- [Ausgangsdokument]
Bayer | NSAR
INTERVIEW MIR EXPERTIN DR. ASTRID GENDOLLA
Seite 1/1 2 Minuten
NSAR wie Ibuprofen und Diclofenac stehen in letzter Zeit verstärkt in der Kritik, kardiovaskuläre Risiken zu bergen bzw. zu erhöhen – wie beurteilen Sie dieses Risiko?
Wir wissen aus mittlerweile recht zahlreich publizierten Daten, dass NSAR das Herz-Kreislauf-Risiko bei Personen, die bereits bekannte Risikofaktoren aufweisen, erhöhen können.1,2,3 Bei diesen Patienten sollten daher andere Wirkstoffe zur Schmerzbehandlung oder Fiebersenkung eingesetzt werden.
Trifft das auch auf Acetylsalicylsäure zu?

- [Datengrundlage]
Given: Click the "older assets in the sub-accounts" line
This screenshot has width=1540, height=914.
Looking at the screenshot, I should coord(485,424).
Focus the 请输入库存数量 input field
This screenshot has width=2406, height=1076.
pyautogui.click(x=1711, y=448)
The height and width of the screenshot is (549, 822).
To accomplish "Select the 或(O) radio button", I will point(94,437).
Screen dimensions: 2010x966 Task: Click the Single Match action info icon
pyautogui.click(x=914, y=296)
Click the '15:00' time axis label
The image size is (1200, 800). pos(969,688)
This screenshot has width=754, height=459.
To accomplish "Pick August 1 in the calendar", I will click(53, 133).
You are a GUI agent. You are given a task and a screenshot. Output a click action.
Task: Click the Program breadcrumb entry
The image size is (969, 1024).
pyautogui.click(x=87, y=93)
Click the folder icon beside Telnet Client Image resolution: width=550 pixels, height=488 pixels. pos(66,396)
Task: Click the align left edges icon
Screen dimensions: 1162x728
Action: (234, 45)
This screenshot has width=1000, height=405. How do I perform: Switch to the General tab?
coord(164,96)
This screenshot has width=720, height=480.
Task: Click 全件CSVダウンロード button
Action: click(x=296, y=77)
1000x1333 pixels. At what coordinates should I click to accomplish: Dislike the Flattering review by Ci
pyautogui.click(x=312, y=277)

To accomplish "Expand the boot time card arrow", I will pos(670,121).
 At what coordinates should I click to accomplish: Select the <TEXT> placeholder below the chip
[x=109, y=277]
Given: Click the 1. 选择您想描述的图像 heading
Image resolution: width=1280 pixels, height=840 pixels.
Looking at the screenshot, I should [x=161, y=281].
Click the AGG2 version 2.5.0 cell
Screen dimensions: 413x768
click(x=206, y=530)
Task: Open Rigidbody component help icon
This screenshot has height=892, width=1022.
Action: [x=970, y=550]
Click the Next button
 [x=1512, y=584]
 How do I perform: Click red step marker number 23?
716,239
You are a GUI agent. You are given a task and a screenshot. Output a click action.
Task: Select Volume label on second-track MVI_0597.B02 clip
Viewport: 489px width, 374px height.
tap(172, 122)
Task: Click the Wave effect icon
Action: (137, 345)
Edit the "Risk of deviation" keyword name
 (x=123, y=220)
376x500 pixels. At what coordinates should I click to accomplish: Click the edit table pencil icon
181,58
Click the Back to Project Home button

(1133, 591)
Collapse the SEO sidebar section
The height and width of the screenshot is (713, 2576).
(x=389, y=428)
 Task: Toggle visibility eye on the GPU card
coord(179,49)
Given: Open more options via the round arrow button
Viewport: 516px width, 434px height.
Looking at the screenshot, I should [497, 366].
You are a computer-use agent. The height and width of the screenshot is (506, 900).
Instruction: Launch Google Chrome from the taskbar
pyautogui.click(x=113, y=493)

- [Arbeitsauftrag 1]
Erläutern Sie anhand des Interviews zu NSAR in ein bis drei Sätzen, weshalb bei Patienten mit bekannten Risikofaktoren andere Wirkstoffe zur Schmerzbehandlung oder Fiebersenkung eingesetzt werden sollten.
- [Arbeitsauftrag 2]
Setzen Sie das Interview zu NSAR im Anschluss an die Frage zur Acetylsalicylsäure fort.

- [Lösung 1]
Inzwischen zahlreich publizierte Daten zeigen, dass NSAR das Herz-Kreislauf-Risiko bei Personen mit bereits bekannten Risikofaktoren erhöhen können. Aus diesem Grund sollen bei diesen Patienten andere Wirkstoffe zur Schmerzbehandlung oder Fiebersenkung verwendet werden.

- [Lösung 2]
Nein. ASS nimmt hier aufgrund seines Wirkmechanismus eine Sonderrolle ein. Mehrere Studien zeigen klar einen kardioprotektiven Effekt – auch in Dosierungen von 500 oder 1.000 mg, wie sie heute zur Schmerzlinderung und Fiebersenkung eingesetzt werden.4
Personen mit kardiovaskulären Risikofaktoren nehmen häufig niedrig dosierte ASS ein – darf in diesen Fällen zusätzlich ASS zur Schmerzlinderung oder Fiebersenkung eingesetzt werden?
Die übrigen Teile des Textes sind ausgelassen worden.